--- BEGIN EXCERPT PROVIDED ---

Power

The Republican Who Could Be Virginia Governor Compared Aborted Fetuses to Dead Soldiers

Virginia House of Delegates Speaker Kirk Cox, third in line to become Virginia's governor, is backed by an anti-choice group that believes life begins at fertilization.

[Photo: Speaker of the House Kirk Cox speaking to the press, calling for Gov. Ralph Northam to resign.]
If Northam, Fairfax, and Herring step down in disgrace, Cox is next in line for the governorship. The Virginian-Pilot / YouTube

The turmoil surrounding Virginia’s Democratic leadership has opened the possibility—however remote—of a Republican taking the governor’s mansion. And House of Delegates Speaker Kirk Cox isn’t just a reliable vote against abortion rights—he’s also a favorite of an extreme anti-choice organization.

Cox is third in line to Virginia’s governorship, meaning he would assume the office if the governor resigned and the lieutenant governor and the attorney general could not take over as governor. This wouldn’t matter in almost any circumstance but the one emerging at the state Capitol, where Virginia Gov. Ralph Northam and Attorney General Mark Herring, both Democrats, admitted to wearing blackface in the early 1980s, and Lt. Gov. Justin Fairfax has been accused of sexual assault.

--- END EXCERPT PROVIDED ---
--- BEGIN RECORD SET ---

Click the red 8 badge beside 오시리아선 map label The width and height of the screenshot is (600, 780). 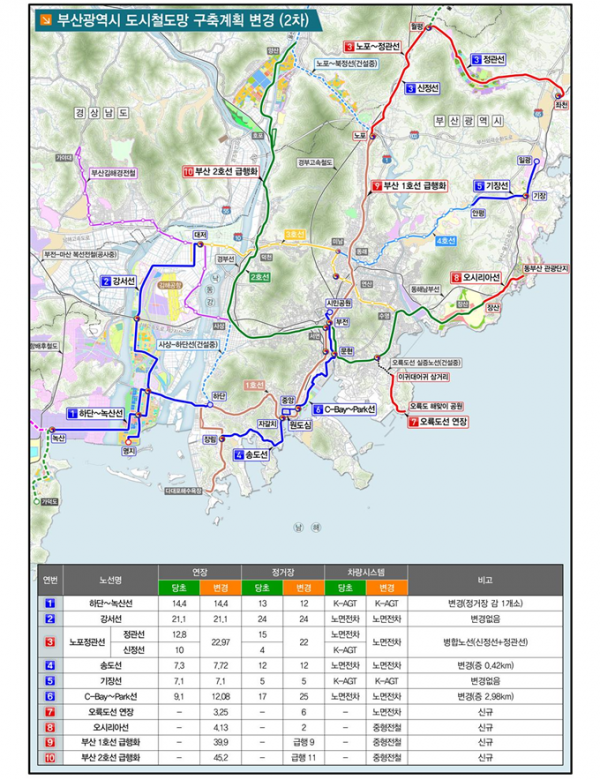[x=455, y=277]
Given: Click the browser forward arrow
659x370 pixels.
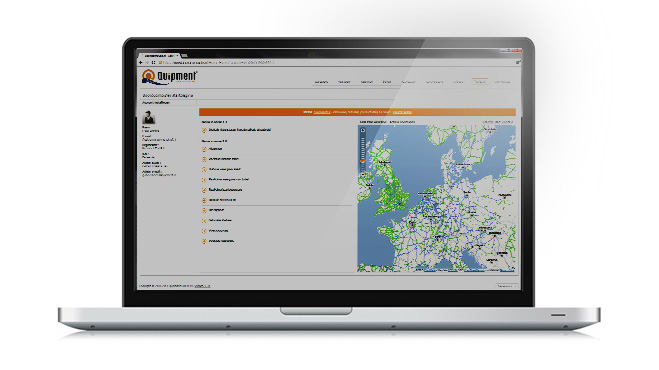Looking at the screenshot, I should click(147, 63).

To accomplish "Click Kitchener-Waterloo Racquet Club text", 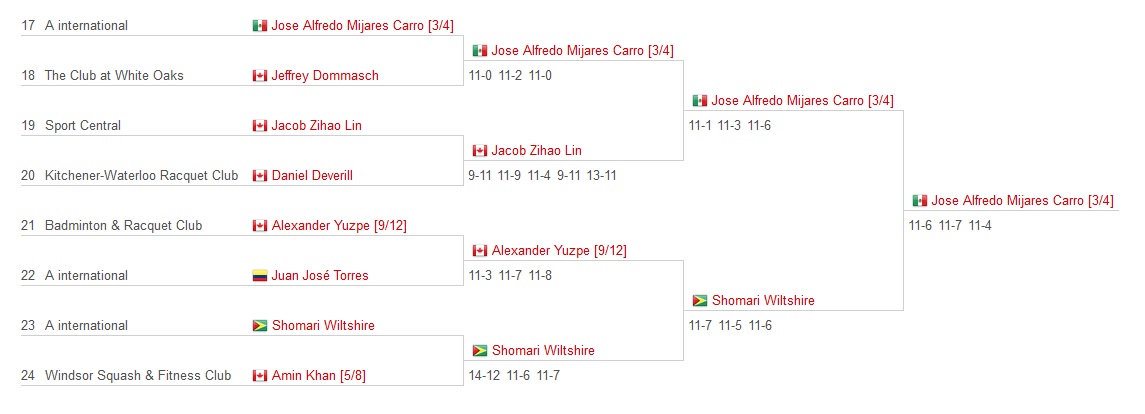I will pos(142,175).
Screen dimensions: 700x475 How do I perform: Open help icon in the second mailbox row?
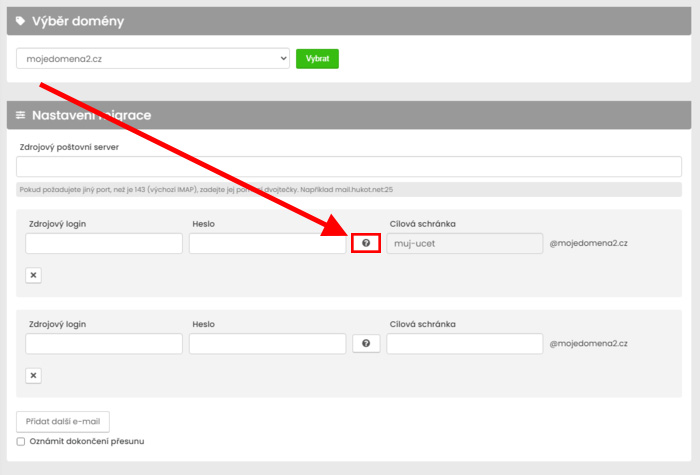click(366, 343)
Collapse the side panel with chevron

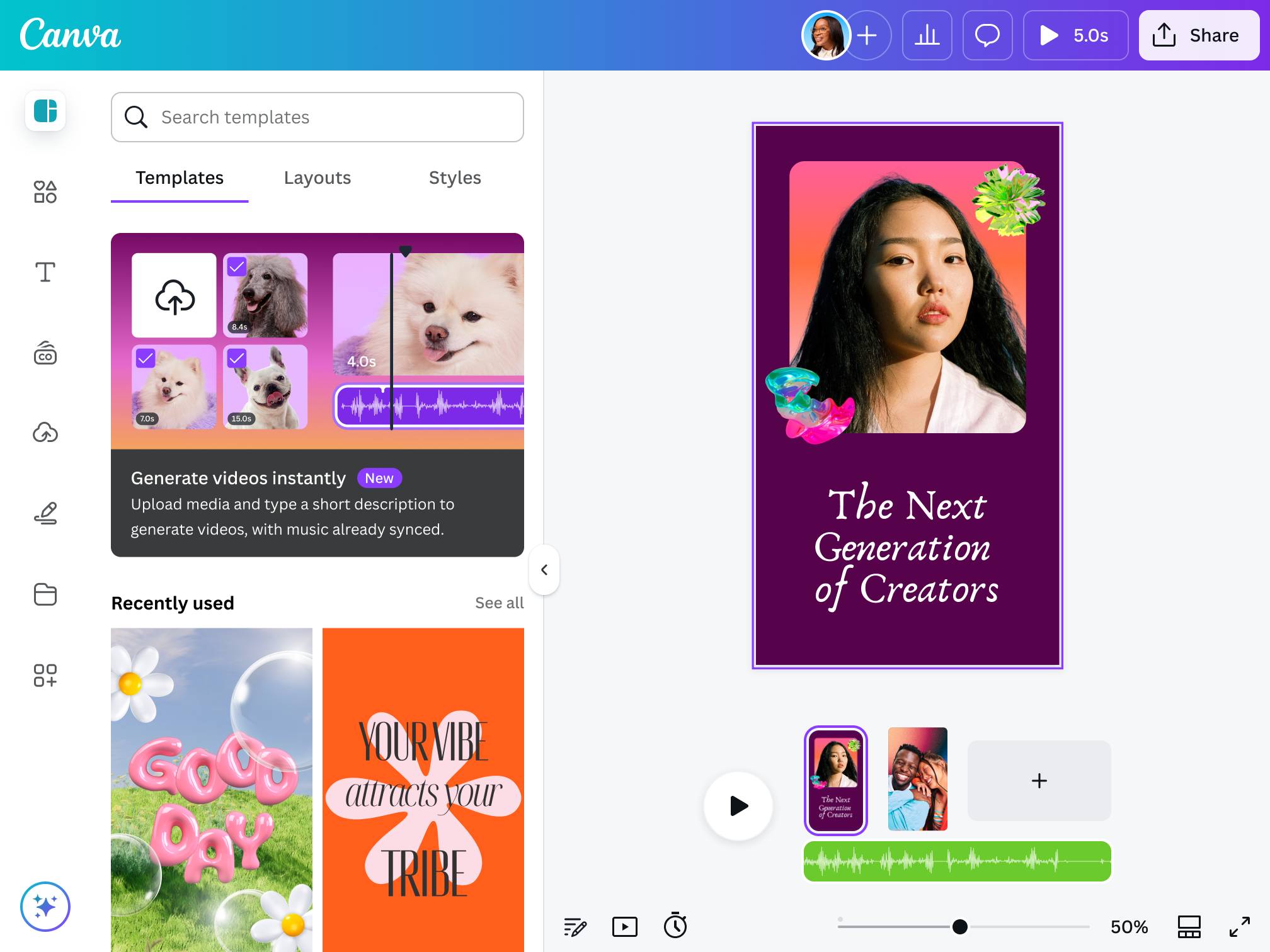click(544, 570)
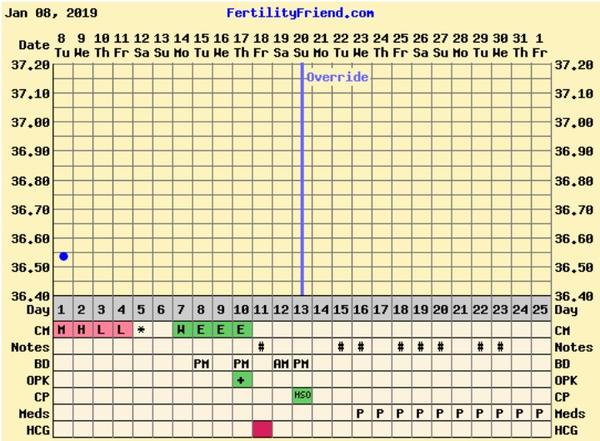Click the green E cell on day 9

click(x=221, y=330)
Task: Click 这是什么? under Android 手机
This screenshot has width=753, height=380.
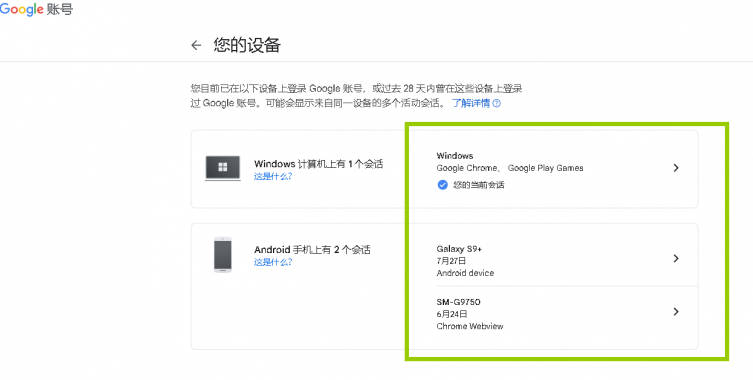Action: click(x=273, y=262)
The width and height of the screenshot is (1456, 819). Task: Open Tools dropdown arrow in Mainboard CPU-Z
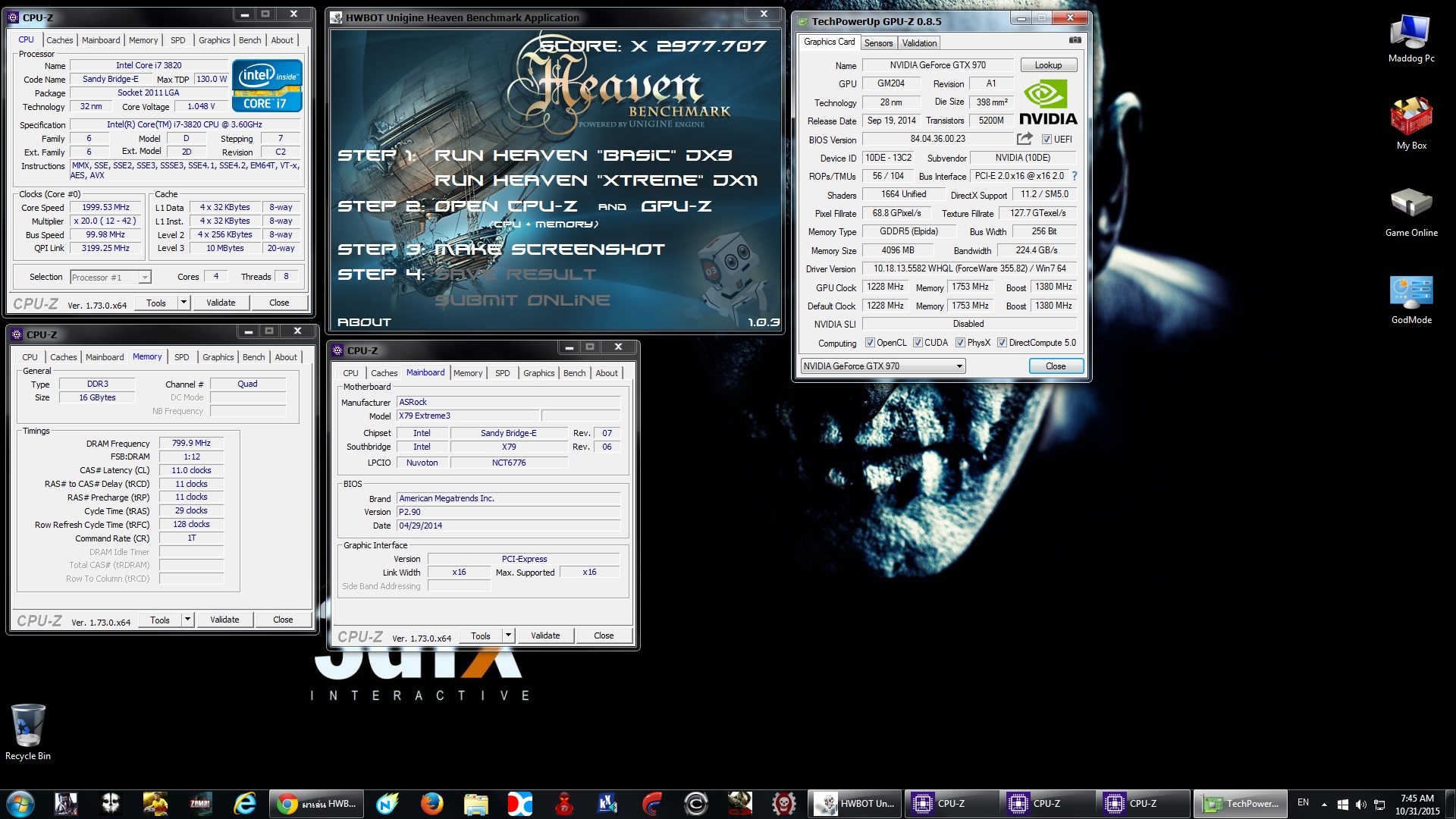pyautogui.click(x=508, y=635)
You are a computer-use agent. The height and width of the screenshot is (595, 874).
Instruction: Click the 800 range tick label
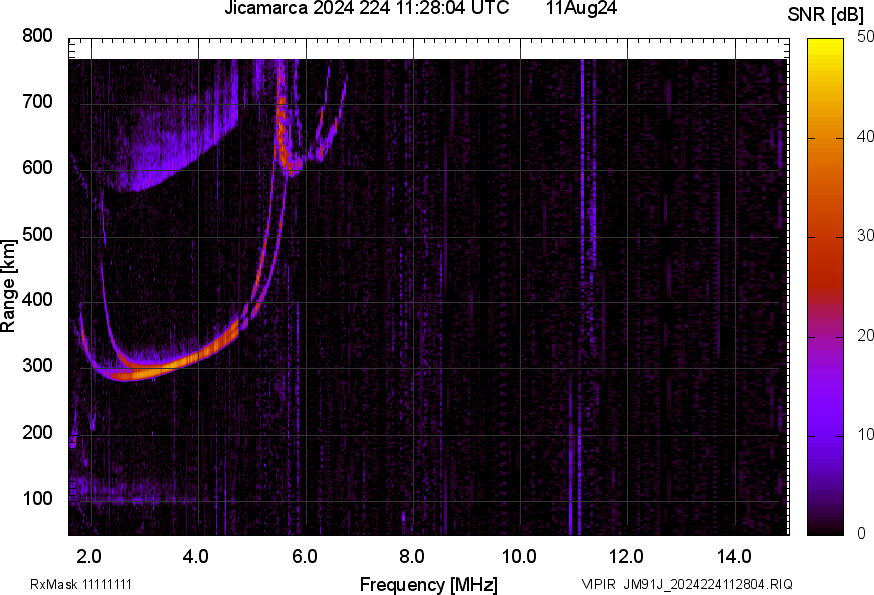[x=38, y=36]
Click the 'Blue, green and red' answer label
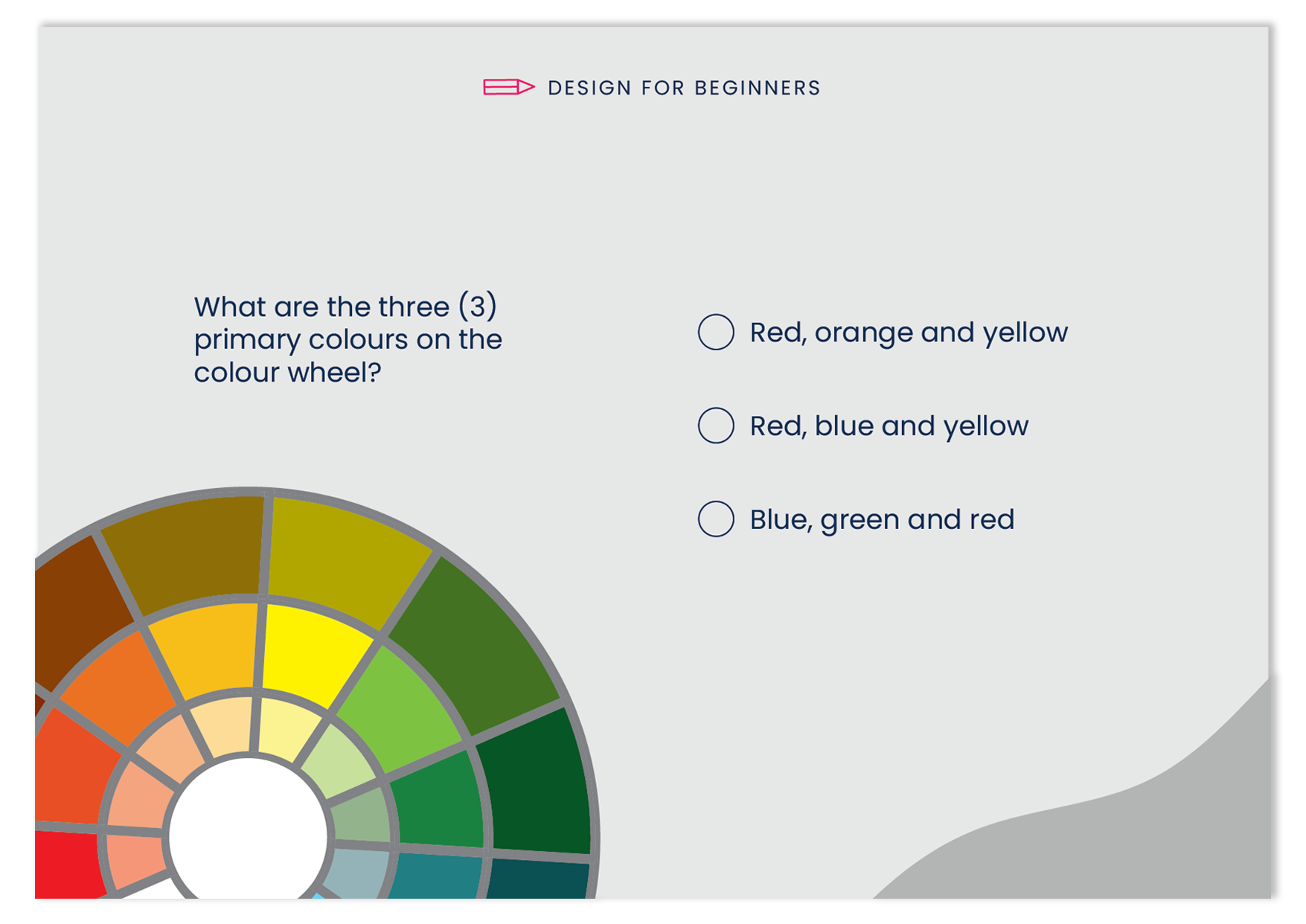This screenshot has height=924, width=1306. tap(882, 519)
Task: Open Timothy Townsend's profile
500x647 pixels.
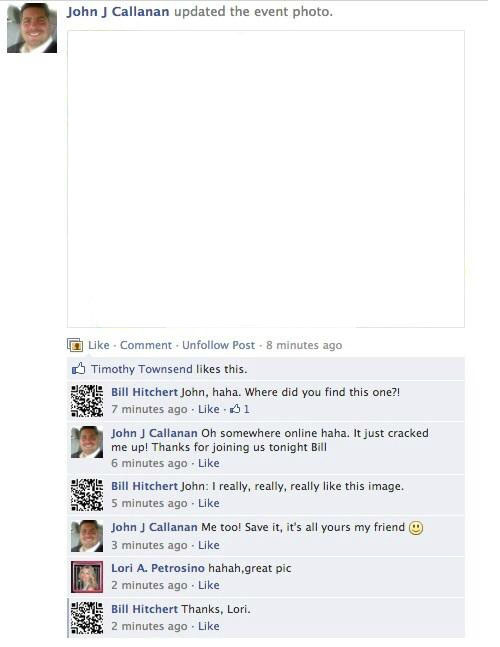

--- END RECORD SET ---

* **WHAT THIS TASK INVOLVES**
In the article about Kirk Cox, what has Lt. Gov. Justin Fairfax been accused of?

* **ANSWER FOR THE TASK**
Sexual assault.